When Barack Obama visits the German concentration camp at Buchenwald this Friday, he might meet prisoner no. 40489 – one of its last surviving witnesses. 80-year old Gert Schramm, born in Erfurt (Thuringia), was once the youngest German prisoner there. And the only black inmate.
A black German in a concentration camp? Gert Schramm wonders today if the American president is aware of the term „Blutschande“ (incest), that meant a death sentence for himself and his father. His story begins at the end of the 1920s in the town of Erfurt. Jack Brankson, an engineer with a steel company from San Francisco, arrived in Thuringia in order to build a bridge. The young man needed a new suit. He looked handsome as he entered the shop of gentlemen’s tailor Kurt Schramm. There he met Marianne, the owner’s daughter. The young people fell in love and in November 1928 their son Gert was born. The bond between the white German woman and the black man from American must have been strong, since even after the termination of his contract, Jack Brankson keeps coming to Thuringia where his son grows up with his grand parents. But in 1941, Brankson is arrested during one of his visits to Germany on the basis the Nazi racial laws and deported to the Auschwitz concentration camp. There is no trace of him after that.
Gert Schramm himself is arrested in May 1944. For weeks, he is moved from one Gestapo prison to another, beaten up and knocked around until, in July 1944, he is finally deported to Buchenwald. Schramm is 15 years old when the gate with the inscription „Jedem das Seine“ (Each to his own) closes behind him. As a product of „incest” between a white German and a black American he was taken into „protective custody“. „Protective custody for at least 15 years“, the old man recounts today.
He would like to show the American president the foundation walls of block 42, the camp’s section for political prisoners with his pallet. Up to five men had to share one bed – completely exhausted after three weeks of drudging in a stone pit. „I was lucky that I was put in with the political prisoners. The communists saved my life since I would not have survived the stone pit.“ Schramm recalls how they carried up to ten corpses each day from the quarry back to the camp. Many died of exhaustion or were shot „on the run“. It was such arbitrariness that almost drove the weary boy into desperation. During the daily roll call, the smallest offense was punished by death. Whoever stood out or broke the ranks could not survive in a concentration camp. Being the only „negro“, how could he of all the people stay unnoticed? How could he „disappear“ among the 70.000 prisoners? Willy Bleicher, a communist and unionist responsible for collecting statistical data on the camp’s inmates for the SS, manages to get the boy „transferred“ from the stone pit to the “Baukommando Drei”. He is assigned to the food counter, until he regains his strength. Otto Grosse, the oldest inmate of Block 42, manages to get the youngest German prisoner at Buchenwald shielded by the other prisoners during the daily roll call.

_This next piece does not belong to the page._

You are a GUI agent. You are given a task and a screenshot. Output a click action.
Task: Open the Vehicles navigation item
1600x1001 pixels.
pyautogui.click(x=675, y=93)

Schramm would like to tell all that to Barack Obama who has his own family connection with Buchenwald. His great-uncle Charles T. Payne was one of the American soldiers of the 3rd US army under General George S. Patton who advanced to Buchenwald, enabling the remaining prisoners to free themselves on April 11th, 1945. Perhaps Obama´s great-uncle was among those US-soldiers who five days after liberation of Buchenwald confronted a thousand citizens of Weimar with heaps of corpses. Gert Schramm still recounts the horror on the faces of these good citizens and their claims: „We did not know what was going on!“ He never believed them. In June 1945 Gert Schramm returns home, on foot, into a new life.

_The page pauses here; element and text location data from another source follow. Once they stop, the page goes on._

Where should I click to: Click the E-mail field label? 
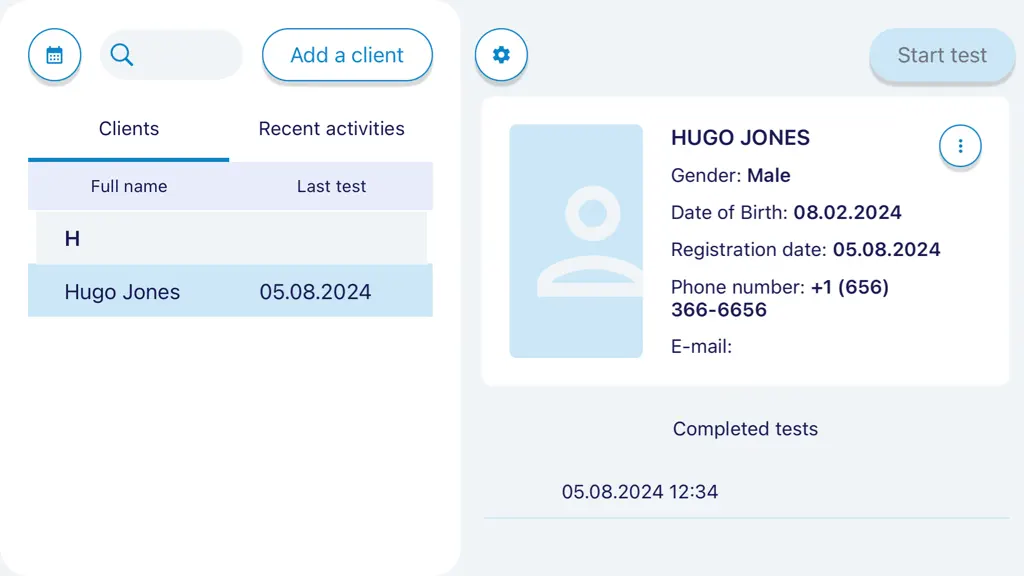[701, 346]
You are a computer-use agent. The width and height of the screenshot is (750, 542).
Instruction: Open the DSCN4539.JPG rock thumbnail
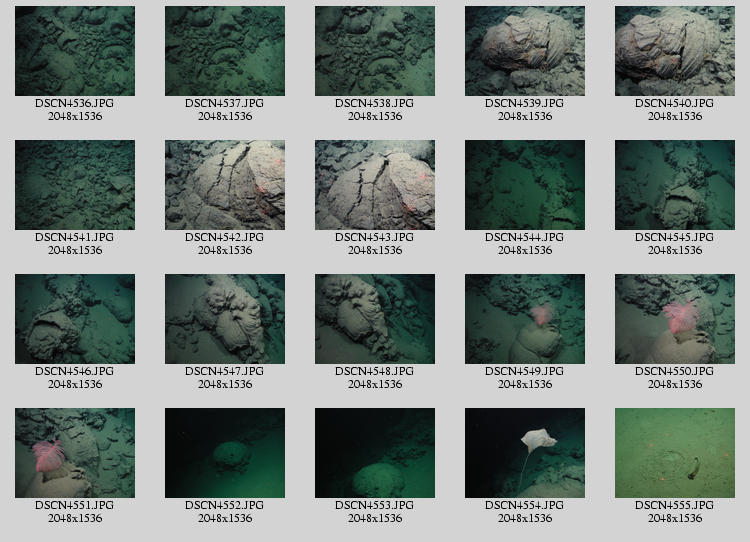[525, 51]
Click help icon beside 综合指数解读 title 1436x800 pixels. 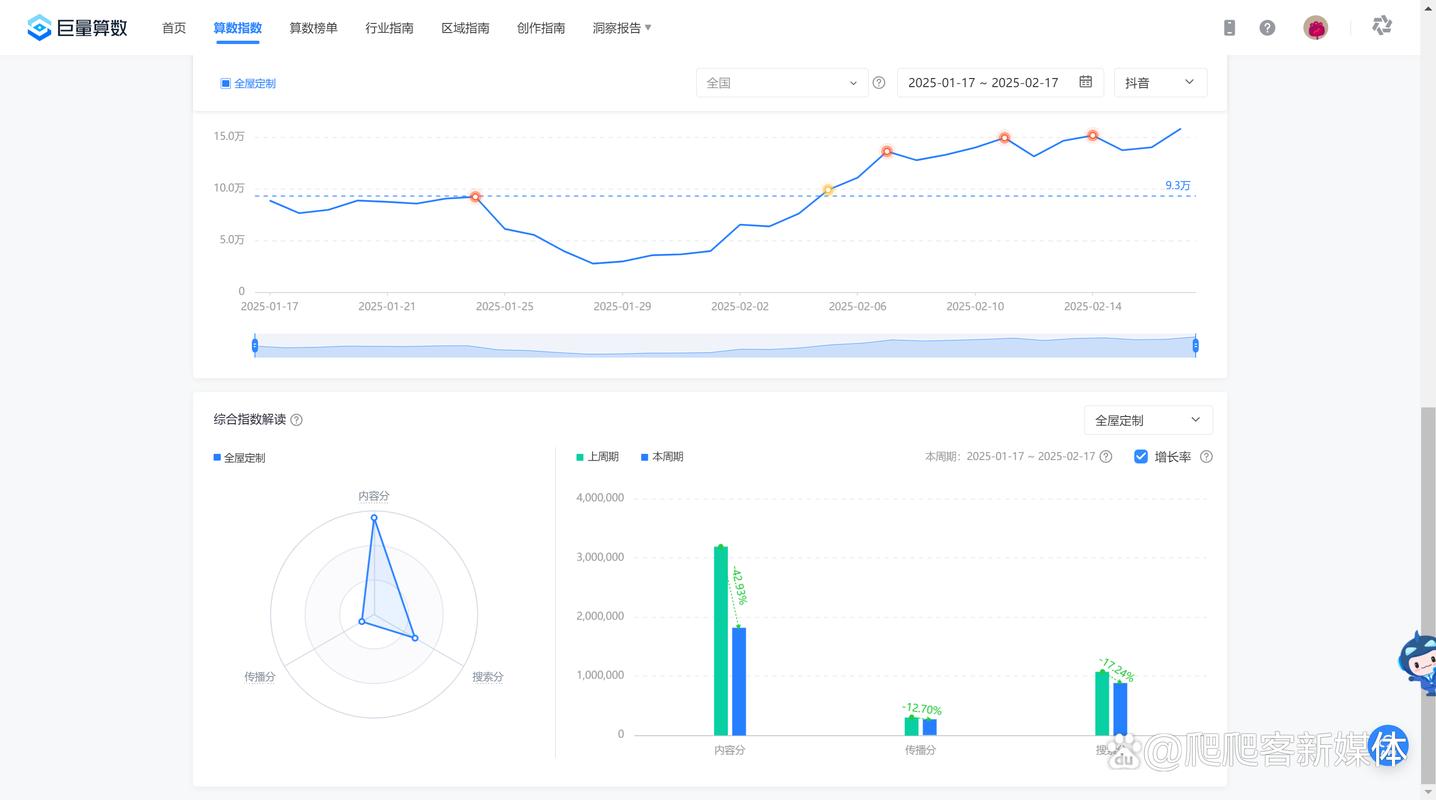click(x=296, y=420)

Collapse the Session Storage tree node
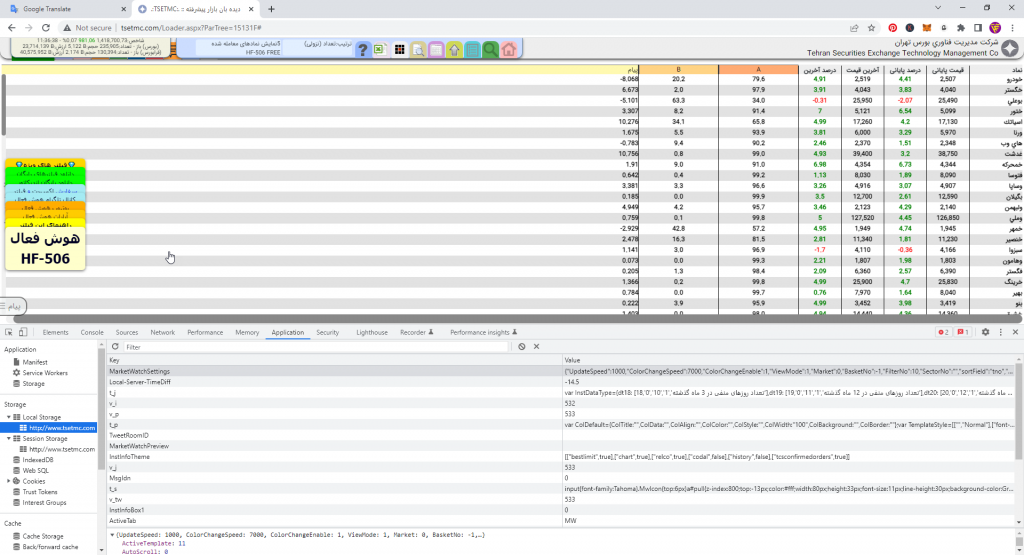(8, 438)
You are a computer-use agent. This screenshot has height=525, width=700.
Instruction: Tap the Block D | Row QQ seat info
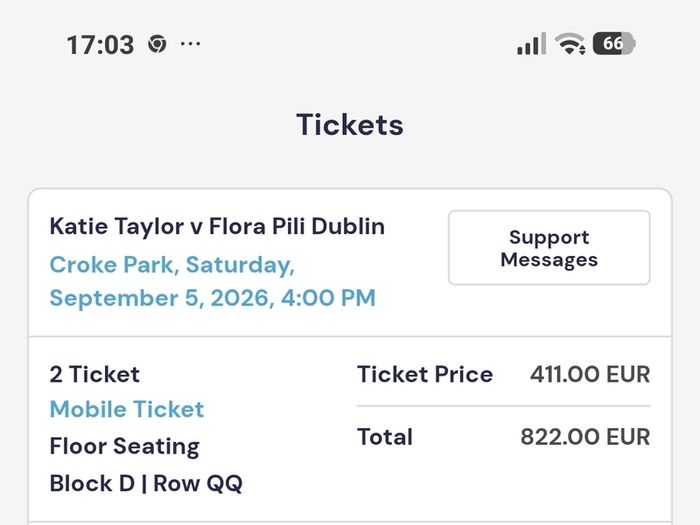coord(146,483)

In his living room in Eberswalde, Brandenburg where he had been running a cab company for many years, an German icon is hanging above the sofa: a belling stag in front of the Alps. Schramm is a father of four, grandfather as well as great-grandfather, and a widower since last year. What saved his life? „It was solidarity“, he is convinced. His fellow inmates protected him, the black German boy, with a civil courage that he has rarely seen these days. As a member of the volunteer fire department all too often after German reunification, he had to extinguish incendiary agents that neo-Nazis once again and still throw at people. Gert Schramm is not a political person; he was never a party member. But when neo-Nazis in today’s Germany chase people again, he regards this mainly as a political failure. For years, he has been visiting schools to talk about Buchenwald. He often faces young people who openly parade their radical right-wing attitudes through combat boots and skinheads. He is still on the prisoners’ advisory board of the Buchenwald Memorial foundation. Schramm is convinced that evil needs to be confronted early on. It is his life lesson. America’s first black president is a role model and a barer of hope: “I hope that they take good care of him, he must not end up like Kennedy.” Should he meet Barack Obama, Gert Schramm would like to thank him for America’s role in the liberation from the Nazis.